Ninety years after the first AM broadcasters made their debuts, is it still worth investing in an AM radio station transmitter plant? For many broadcasters, the answer is yes, and we’re going to look at a couple of examples in this article. Communications technology continues to evolve, and it’s bringing AM radio along with it.
Washington State - KRKO and KKXA
Anyone who has visited AM transmitter sites knows that they use up a substantial amount of land. Often transmitter sites that were built “outside of town” 40 or 50 years ago are now surrounded by houses or otherwise very valuable property. Selling the land under the transmitter site is not an uncommon occurrence, especially if the transmitter site can be moved into a diplexing arrangement with another AM station in the immediate area. The building of a new AM transmitter site can often be facilitated this way, because it saves on land expense and it means no new towers need be erected.

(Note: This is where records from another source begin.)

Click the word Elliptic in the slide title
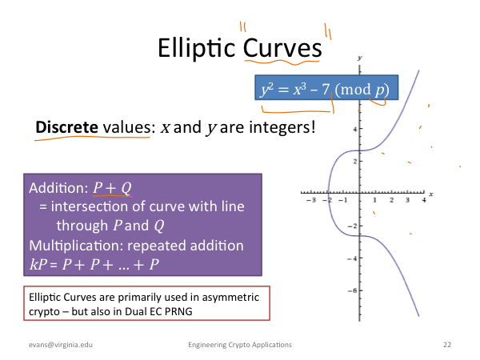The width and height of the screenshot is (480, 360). pyautogui.click(x=196, y=48)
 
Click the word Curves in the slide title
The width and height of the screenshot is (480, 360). pyautogui.click(x=282, y=48)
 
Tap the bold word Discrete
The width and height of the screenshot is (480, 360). pyautogui.click(x=66, y=126)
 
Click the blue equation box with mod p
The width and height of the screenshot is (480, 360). pyautogui.click(x=326, y=87)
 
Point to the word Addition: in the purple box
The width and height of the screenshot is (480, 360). pyautogui.click(x=58, y=188)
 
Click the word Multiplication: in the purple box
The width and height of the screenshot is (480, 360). pyautogui.click(x=76, y=246)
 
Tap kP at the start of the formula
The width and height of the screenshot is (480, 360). pyautogui.click(x=38, y=264)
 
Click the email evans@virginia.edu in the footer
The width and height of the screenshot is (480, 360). pyautogui.click(x=61, y=345)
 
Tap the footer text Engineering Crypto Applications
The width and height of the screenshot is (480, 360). pyautogui.click(x=240, y=345)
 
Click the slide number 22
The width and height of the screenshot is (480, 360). pyautogui.click(x=447, y=345)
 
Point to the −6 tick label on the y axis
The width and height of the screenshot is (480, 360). pyautogui.click(x=352, y=290)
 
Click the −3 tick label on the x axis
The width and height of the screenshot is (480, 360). pyautogui.click(x=311, y=200)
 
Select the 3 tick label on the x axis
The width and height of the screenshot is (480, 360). pyautogui.click(x=407, y=200)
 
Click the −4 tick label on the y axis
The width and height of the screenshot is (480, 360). pyautogui.click(x=352, y=258)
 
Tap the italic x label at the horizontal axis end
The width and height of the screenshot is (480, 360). pyautogui.click(x=431, y=194)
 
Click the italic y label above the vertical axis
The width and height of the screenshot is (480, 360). pyautogui.click(x=360, y=58)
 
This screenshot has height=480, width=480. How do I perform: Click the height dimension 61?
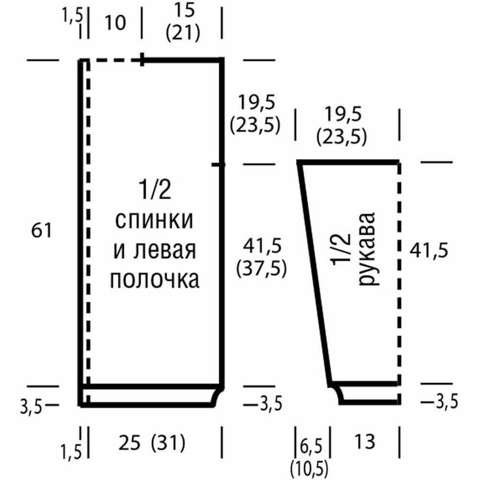pos(42,230)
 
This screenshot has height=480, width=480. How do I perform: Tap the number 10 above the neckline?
pos(115,23)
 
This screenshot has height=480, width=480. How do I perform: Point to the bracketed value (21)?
pos(183,33)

Craig and Andy Skotdal, of Everett, WA, have been the owners of KRKO (1380 KHz) since 1995. The original transmitter site dated from 1958, and came complete with a 1987 version Continental Power Rock and a 1958 Gates 5kW as a “backup.” Both the studio and sales departments were located on-site. “It was farmland and in tough shape,” said Andy Skotdal, now president and GM of S-R Broadcasting.
In 1997 the Skotdals discovered an opportunity to increase KRKO’s power to 50kW full-time, and they made the decision to invest in a new transmitter site. Not long after that process began, they entered AM auction 84, and successfully gained the right to build a station on 1520kHz as well (now KKXA). An appropriate piece of land was secured, but a land-use battle ensued — one that took 16 years to resolve. The Skotdals were confident in the ultimate outcome, though, and engaged the engineering firm of Hatfield and Dawson (H&D) of Seattle for the overall system design, which would be, from day one, a diplexed array that would accommodate the 50kW non-D daytime and 50kW nighttime pattern for KRKO and the 50kW non-D (daytime) and 50kW DA nighttime array for KKXA.